Firavun hanedanından olup da imanını gizleyen mü'min bir adam da demiştir ki: Rabbım Allah'tır, dedi diye bir kişiyi mi öldüreceksiniz? Halbuki o, size Rabbınızdan ayetlerle gelmiştir. Eğer yalancıysa; yalanı kendisinedir. Eğer doğru sözlü ise; sizi tehdit ettiklerinin bir kısmı başınıza gelebilir. Muhakkak ki Allah; haddi aşan yalancı bir kimseyi hidayete erdirmez.

— İbni Kesir

Firavun ailesinden, imanını gizlemekte olan mü’min bir adam şöyle dedi: “Rabbim Allah’tır, dediği için bir adamı öldürecek misiniz? Hâlbuki o, size Rabbinizden apaçık mucizeler getirdi. Eğer yalancı ise, yalanı kendi aleyhinedir. Eğer doğru söylüyorsa, sizi tehdit ettiği şeylerin bir kısmı başınıza gelecektir. Şüphesiz Allah, aşırı giden, yalancılık eden kimseyi doğru yola eriştirmez.”

— Diyanet İşleri

Fir'avn ailesinden olub îmânını gizlemekde bulunan bir mü'min (şöyle) dedi: «Siz bir adamı, Rabbin Allahdır demesiyle öldürür müsünüz? Halbuki o, size Rabbinizden apaçık mu'cizeler de getirmişdir. Bununla beraber, eğer o, bir yalancı ise yalanı kendisine. Eğer doğrucu ise sizi tehdîd edegeldiği (azâb) ın bir kısmı olsun (gelir) sizi çarpar. Şübhesiz Allah, haddi aşan, (iddiasında) çok yalancı olan kimseyi muvaffak etmez».

— Hasan Basri Çantay

Firavun ailesinden olup da, inandığını gizleyen bir adam dedi ki: «Rabb'im Allah'tır diyen bir adamı mı öldüreceksiniz?
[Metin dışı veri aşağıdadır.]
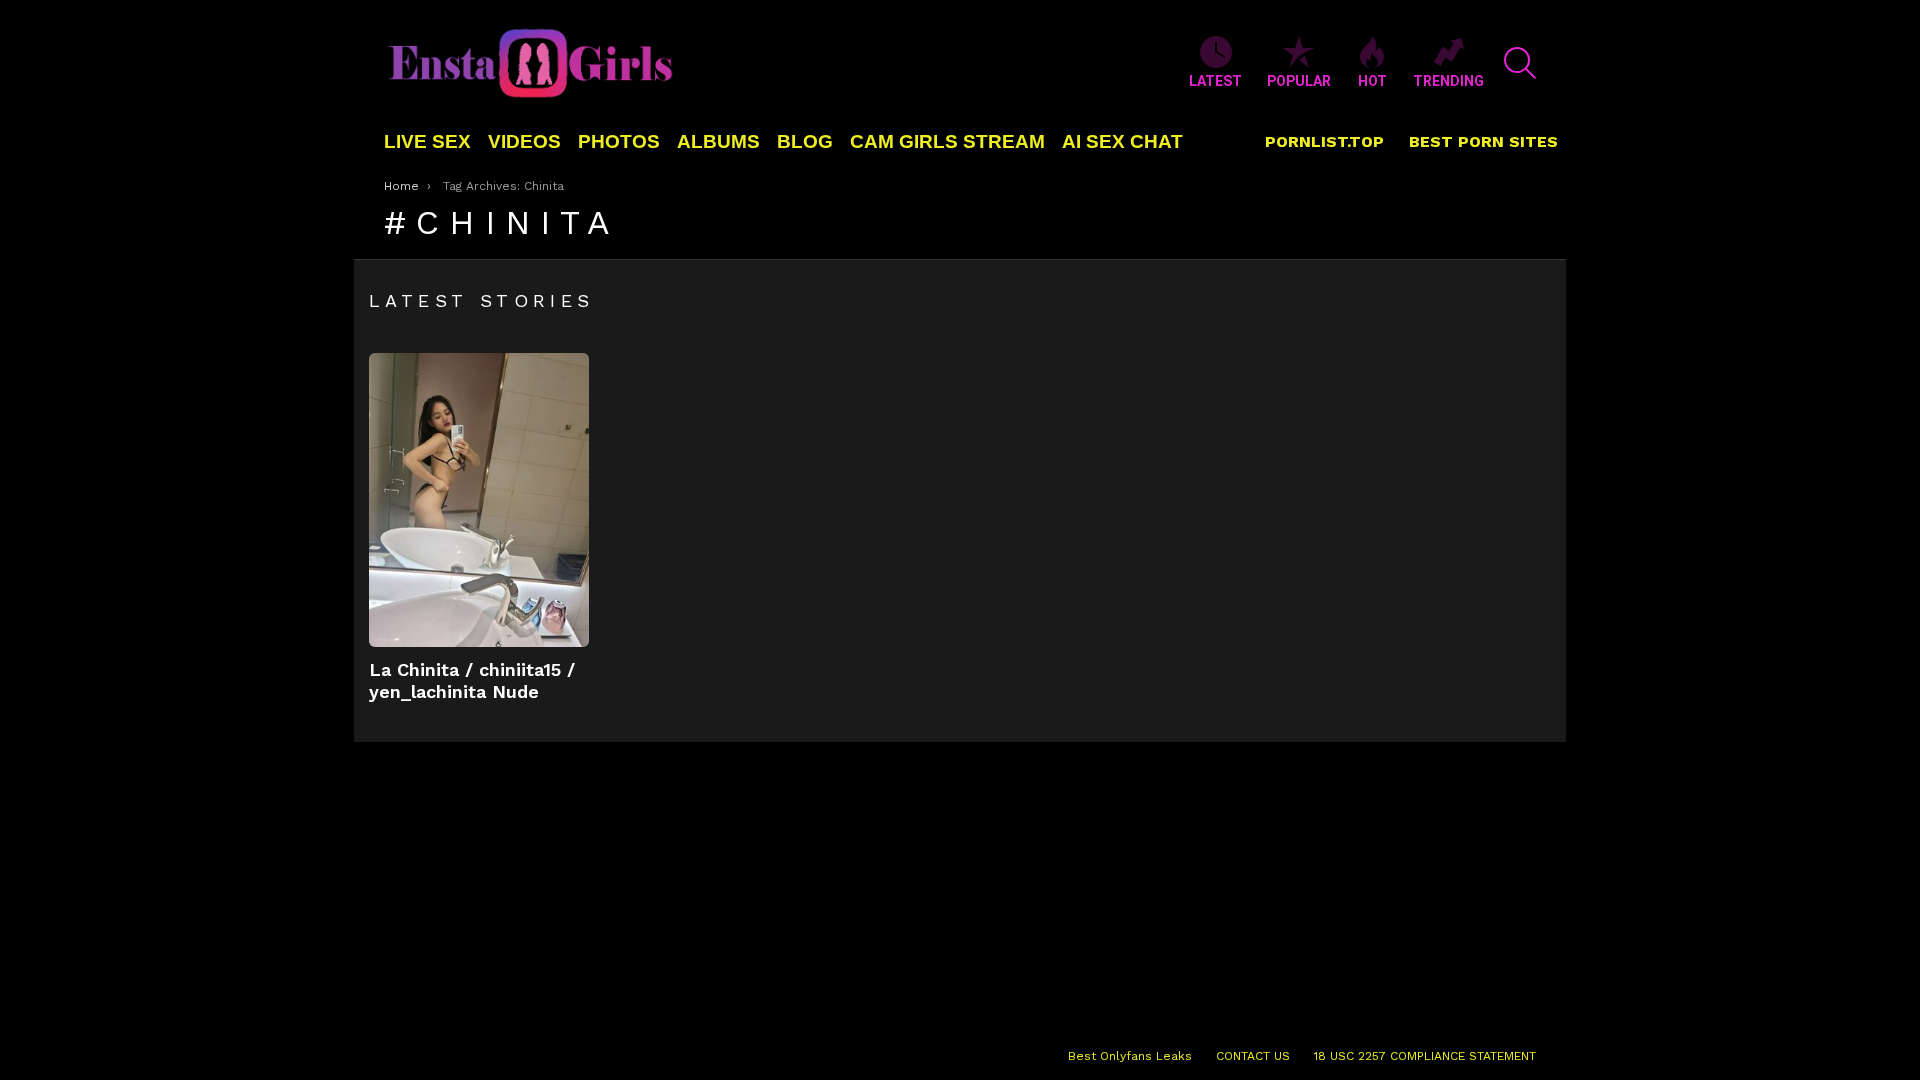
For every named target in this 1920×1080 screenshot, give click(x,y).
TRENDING (1448, 81)
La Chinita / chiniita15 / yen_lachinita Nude (472, 681)
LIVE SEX (427, 141)
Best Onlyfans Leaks (1130, 1056)
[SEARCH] (1520, 63)
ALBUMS (718, 141)
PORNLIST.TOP (1324, 141)
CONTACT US (1253, 1056)
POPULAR (1299, 81)
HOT (1372, 81)
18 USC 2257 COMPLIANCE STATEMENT (1425, 1056)
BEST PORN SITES (1483, 141)
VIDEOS (524, 141)
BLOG (805, 141)
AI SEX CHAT (1122, 141)
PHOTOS (619, 141)
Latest (1215, 81)
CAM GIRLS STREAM (947, 141)
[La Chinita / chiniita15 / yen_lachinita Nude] (479, 500)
Oysa size Rabb'inizden belgeler gelmiştir. Eğer yalancı ise yalanı kendinedir; eğer doğru sözlü ise, sizi tehdit ettiklerinin bir kısmı başınıza gelebilir. Şüphesiz Allah aşırı giden, yalancı kimseyi doğru yola iletmez.